Archive for February, 2006

Designing Your Website Strategy - Design Summit 2006 Presentation Notes

Thursday, February 16th, 2006

I presented “Designing Your Website Strategy” today at ASID Illinois’ Design Summit 2006. Some of the attendees expressed an interest in downloading the notes, so I’ve posted them here.

Designing Your Website Strategy Presentation

Thanks to everyone who attended and to ASID Illinois for inviting me. I appreciate the opportunity and enjoyed our time together!

Website Maintenance Prices Back On Main Site

Monday, February 13th, 2006

Back in November, I started an experiment where I required visitors to fill out a form prior to seeing our prices. My thinking was that I wanted to have more people to market to.

The idea was marginally successful. Sure, I got more addresses, but the number of users who converted to paying customers was approximately equal. So the added effort was really a waste for everyone involved.

And I like Jakob’s logic (see my previous post).

See FastWebUpdates.com’s website maintenance prices.

Neilsen: Users spend most of their time on other sites.

Monday, February 13th, 2006
Provide all the information users need. Fail this and you’re inviting users to leave, which they’ll do so soon enough anyway. In particular, your site should show prices (violating this guideline was the #1 Web-design mistake of 2002). If users need to search out other websites to get their questions answered, they’ll likely discover alternative solutions to their problems elsewhere rather than explore your site’s options. The more clumsy and less informative a site seems, the faster users will abandon it.

From Cross Site Behavior.

To require registration or NOT to require registration.

Sunday, February 12th, 2006

To require registration or NOT to require registration–that is the question. So let’s take an example.

Today, ChicagoTribune.com has a story on churches celebrating Darwin’s birthday. I click on the link wanting to read the article and am prompted to login or register. “The story,” I’m warned, “is available only to registered users.”

But one click to the front page of Google News and the story is right there from another source.

So, on the one hand, you’d like to have your readers’ information. But, on the other, you’d like to have readers. The question of whether or not you should require registration boils down to this: is the content on your site significantly unique that the average short attention spanned user will go through the hassel of completing your registration form?

Then let’s assume that your site is interesting and compelling enough that users register. Can you stay that way? Going back to the Tribune as an example, it’s not that I oppose registration on some sort of privacy grounds. I have a username and password–I just don’t remember them.

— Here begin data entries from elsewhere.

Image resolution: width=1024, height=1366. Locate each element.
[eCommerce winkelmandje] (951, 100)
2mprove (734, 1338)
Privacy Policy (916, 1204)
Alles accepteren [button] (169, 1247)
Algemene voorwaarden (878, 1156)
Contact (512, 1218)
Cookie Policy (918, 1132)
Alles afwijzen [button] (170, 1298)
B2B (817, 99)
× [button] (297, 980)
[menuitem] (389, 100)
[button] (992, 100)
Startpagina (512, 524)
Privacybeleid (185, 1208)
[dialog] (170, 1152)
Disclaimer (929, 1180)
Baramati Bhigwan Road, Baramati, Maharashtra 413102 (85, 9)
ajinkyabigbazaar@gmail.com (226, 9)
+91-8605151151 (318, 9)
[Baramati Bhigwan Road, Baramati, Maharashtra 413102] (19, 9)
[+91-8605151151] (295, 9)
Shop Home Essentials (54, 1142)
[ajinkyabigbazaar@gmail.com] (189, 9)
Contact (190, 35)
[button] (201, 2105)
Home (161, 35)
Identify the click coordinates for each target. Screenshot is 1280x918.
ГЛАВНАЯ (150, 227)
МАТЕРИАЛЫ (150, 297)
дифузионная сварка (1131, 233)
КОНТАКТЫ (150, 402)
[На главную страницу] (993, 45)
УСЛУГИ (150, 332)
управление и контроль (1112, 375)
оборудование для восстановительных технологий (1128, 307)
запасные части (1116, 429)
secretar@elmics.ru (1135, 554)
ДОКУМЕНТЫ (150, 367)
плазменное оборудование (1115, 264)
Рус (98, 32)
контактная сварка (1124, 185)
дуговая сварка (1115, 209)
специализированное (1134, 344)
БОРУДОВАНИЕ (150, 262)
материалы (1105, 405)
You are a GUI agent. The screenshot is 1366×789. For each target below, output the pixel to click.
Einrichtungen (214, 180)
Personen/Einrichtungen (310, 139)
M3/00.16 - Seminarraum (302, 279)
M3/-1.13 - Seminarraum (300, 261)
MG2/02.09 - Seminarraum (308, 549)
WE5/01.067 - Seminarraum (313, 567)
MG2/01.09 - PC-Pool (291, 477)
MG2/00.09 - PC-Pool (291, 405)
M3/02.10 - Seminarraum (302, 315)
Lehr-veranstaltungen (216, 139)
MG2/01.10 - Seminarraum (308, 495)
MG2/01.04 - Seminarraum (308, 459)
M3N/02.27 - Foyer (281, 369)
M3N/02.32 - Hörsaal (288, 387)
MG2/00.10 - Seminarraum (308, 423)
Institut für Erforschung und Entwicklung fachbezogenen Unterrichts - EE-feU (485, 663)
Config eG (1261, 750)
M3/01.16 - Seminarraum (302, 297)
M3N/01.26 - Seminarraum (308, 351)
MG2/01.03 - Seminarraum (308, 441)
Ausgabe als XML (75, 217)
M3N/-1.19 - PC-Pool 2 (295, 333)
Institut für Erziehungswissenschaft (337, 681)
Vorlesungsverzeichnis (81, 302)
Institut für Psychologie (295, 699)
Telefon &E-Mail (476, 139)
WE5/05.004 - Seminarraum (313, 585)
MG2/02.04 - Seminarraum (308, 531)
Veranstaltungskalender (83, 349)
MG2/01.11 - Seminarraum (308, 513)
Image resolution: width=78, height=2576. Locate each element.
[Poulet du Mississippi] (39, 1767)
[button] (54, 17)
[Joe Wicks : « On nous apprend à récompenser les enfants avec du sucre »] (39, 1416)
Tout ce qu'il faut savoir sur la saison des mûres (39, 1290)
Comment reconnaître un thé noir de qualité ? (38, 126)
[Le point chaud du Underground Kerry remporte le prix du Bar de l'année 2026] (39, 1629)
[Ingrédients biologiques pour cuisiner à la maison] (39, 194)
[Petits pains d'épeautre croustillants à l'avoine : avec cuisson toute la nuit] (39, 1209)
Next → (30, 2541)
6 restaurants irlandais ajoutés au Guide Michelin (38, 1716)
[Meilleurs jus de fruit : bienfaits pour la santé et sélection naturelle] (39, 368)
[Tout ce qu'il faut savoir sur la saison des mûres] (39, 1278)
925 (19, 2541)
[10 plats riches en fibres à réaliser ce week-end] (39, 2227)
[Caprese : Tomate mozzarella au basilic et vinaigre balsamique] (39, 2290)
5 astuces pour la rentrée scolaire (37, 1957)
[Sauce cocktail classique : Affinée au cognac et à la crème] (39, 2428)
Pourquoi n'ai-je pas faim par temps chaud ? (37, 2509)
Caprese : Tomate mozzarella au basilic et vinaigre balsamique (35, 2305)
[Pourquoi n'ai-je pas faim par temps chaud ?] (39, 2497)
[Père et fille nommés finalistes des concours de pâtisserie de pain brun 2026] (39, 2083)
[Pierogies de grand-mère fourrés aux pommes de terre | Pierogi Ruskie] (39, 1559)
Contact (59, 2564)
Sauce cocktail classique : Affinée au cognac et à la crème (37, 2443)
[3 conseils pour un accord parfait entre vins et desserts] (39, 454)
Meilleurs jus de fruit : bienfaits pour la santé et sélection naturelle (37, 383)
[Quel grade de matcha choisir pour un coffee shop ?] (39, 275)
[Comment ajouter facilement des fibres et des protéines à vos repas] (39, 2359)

Requiring registration imposes both an up front and an ongoing obligation–an overhead or cost–to using your site. Does the opportunity you get from having your visitors’ information outweigh the cost of having users stop by and then leave?

Sometimes yes, sometimes no. It depends on you, your site and your visitors. But it’s definitely something to think about.

On a completely different note, the title may have made you think of Hamlet’s soliloquy. While I briefly considered writing this entry in iambic pentameter, I’ve opted instead to include a snippet and a link. Enjoy!

To be, or not to be: that is the question:
Whether ’tis nobler in the mind to suffer
The slings and arrows of outrageous fortune,
Or to take arms against a sea of troubles,
And by opposing end them?

LovePDX.com launches with WordPress as Content Manager

Friday, February 10th, 2006

We’ve been helping to reimplement Portland real estate site LovePDX.com.

Instead of using a standard site, we’ve implemented it using WordPress 2.0.1 as a content manager. The big advantage of doing it this way is it enables the owner to make significant text changes on his own, without calling on us.